提示された抜粋:
════════════════

あまりに美しい言葉の並びで、芸術品だと思う。

ありとあらゆるものに名前が付けられているのに、恋には名前がないのか。いや、気づいてないだけだよ、という歌詞は新藤晴一らしいフレーズだ。

どんな花にも個性があって、色とりどりのそれに存在の証明として名が付けられている。これってずっと世界そのものでないかと思っていて。"世界にひとつだけの花"とは違って、1人1人ではなく人種とか、肌の色とか、そういったことと重ねてしまう。



■ROLL


めぐりめぐる君を辿る 僕がすべて抱いてあげる
そしてここにふたりで集め咲かせよう 名も 知らぬ花でもいい 枯れぬように
優しく包んでずっと咲かせる


"Love,too Death,too"ではどんな花にも名前がある、というフレーズが登場するが、岡野昭仁という人を表すのにこんなにピタリと当てはまるフレーズはないのではないか。



■ワンモアタイム


こぼれた涙を拾って
未来の種へと注いで
あなたと花が咲くのを待とう どんな色だろう?


東日本の震災を受けて書かれたのが"ワンモアタイム"。そのメッセージは、ヴォーカリストだからこそ書ける力強いものだ。
これが「微笑みの花よ 平和の花よ 真実の花よ」というフレーズに続く。生命には水が必要で、たとえ涙でもそれは次の命に繋がるための糧となる。

════════════════

記録の抜粋:
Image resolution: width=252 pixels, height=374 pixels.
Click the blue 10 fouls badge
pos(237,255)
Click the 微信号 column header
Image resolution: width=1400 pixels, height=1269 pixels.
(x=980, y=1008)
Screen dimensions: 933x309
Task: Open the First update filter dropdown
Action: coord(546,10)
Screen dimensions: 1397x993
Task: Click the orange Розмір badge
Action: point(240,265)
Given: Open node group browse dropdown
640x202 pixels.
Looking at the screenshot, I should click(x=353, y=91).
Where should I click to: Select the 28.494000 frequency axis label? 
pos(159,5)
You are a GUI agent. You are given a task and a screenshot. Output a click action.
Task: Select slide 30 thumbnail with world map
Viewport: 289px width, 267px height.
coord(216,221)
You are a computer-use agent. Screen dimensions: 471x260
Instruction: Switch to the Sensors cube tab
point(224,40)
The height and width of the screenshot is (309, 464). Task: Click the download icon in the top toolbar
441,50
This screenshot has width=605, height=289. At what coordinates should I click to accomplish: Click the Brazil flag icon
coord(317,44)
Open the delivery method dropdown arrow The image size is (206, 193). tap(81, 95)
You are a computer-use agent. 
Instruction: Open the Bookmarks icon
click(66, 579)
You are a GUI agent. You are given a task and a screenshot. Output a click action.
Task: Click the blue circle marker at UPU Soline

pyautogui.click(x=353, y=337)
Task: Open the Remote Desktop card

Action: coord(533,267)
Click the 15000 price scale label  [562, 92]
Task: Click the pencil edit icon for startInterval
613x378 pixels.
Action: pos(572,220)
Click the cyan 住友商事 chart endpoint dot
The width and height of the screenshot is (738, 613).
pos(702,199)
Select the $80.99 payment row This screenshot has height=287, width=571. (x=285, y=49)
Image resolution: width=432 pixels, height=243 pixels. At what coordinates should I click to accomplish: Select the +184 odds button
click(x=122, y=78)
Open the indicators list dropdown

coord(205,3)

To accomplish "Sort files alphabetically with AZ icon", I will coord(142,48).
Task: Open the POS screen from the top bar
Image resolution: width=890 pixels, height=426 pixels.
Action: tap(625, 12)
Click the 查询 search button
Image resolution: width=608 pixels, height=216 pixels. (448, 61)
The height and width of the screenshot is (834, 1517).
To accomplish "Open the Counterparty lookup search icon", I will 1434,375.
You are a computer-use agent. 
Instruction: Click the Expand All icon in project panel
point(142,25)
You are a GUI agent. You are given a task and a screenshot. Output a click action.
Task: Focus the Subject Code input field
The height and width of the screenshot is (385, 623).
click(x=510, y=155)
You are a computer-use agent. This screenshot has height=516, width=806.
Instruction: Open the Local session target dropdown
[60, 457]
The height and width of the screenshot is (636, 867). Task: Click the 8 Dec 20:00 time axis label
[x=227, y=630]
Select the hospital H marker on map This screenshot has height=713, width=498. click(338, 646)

════════════════

課題一覧:
a. 花を歌う歌詞についての文章から、「めぐりめぐる君を辿る 僕がすべて抱いてあげる」で始まり「フレーズはないのではないか。」まで続く部分をそのまま書き写すこと。
b. 花を歌う歌詞についての文章を、最後の文の後から書き進めること。

課題ごとの結果:
a.
めぐりめぐる君を辿る 僕がすべて抱いてあげる
そしてここにふたりで集め咲かせよう 名も 知らぬ花でもいい 枯れぬように
優しく包んでずっと咲かせる


"Love,too Death,too"ではどんな花にも名前がある、というフレーズが登場するが、岡野昭仁という人を表すのにこんなにピタリと当てはまるフレーズはないのではないか。

b.
詩的な花といえば「薔薇」であろう。
音楽界で薔薇がモチーフの名曲はたくさんあり、ポルノグラフィティにももちろん多くの薔薇が登場するので紹介していこう。



■ジョバイロ


胸に挿した一輪の薔薇が赤い蜥蜴に変る夜
冷たく濡れた舌に探りあてられた孤独に慣れた心


未だに全く意味がわからない。しかし納得してしまうという、不思議な感覚に落とされる歌詞。
ひとつひとつの言葉は知ってるのに、それがこうして組み合わさると、見たことのない世界の景色を見ているような気持ちになる。




■カメレオン・レンズ


深紅のバラもワインも 色を失くし泣いてるの?
君がいるこの世界は こんなに鮮やかなのに


歌詞によく出てくるのが人以外の物に感情を持たせること。
それは自分の心をそこに映しているから。
バラもワインもただそこにあるだけ、色を消してしまっているのは、自分自身。



■アニマロッサ


喜びも悲しみも僕たちには選べない
ならば君の涙にも微笑にも花を添えよう
その気持ちきっと忘れない 僕とともに焼き付けよう


岡野昭仁にとって、花と涙はとりわけ結びつく特別なものがあるのだろう。
あらためて見ると「僕とともに」の揺るぎない押し付けがましさを全く感じさせず、説得力を持たせていることができる男なのだ、只者ではない。



■タネウマライダー


口づけと薔薇の花 先にどっちが欲しい?
この箱を開けてごらん Pearlの耳飾り


あらためて凄いタイトルだ。
こちらは贈られる意味での花束。

酒も飲めないし、ピアスもあいてない、けれど薔薇の花束はしっかり受け取っている、けれどたぶんそれで殴られる。



■シスター


この季節咲き誇る白い花を摘んで
波の間にあずけようあなたに届けばいい


どんな花かは明言されないが、おそらくユリかなと思っている。キリスト教では白いユリ(マドンナリリー)は聖母マリアを象徴する。



■クリシェ



もし時を戻すことができて 胸にたくさんの花束を抱いて
あなたの前に立った姿を描く 幸せな眠り 訪れるように


こちらも別れと花だが、意味はほぼ正反対である。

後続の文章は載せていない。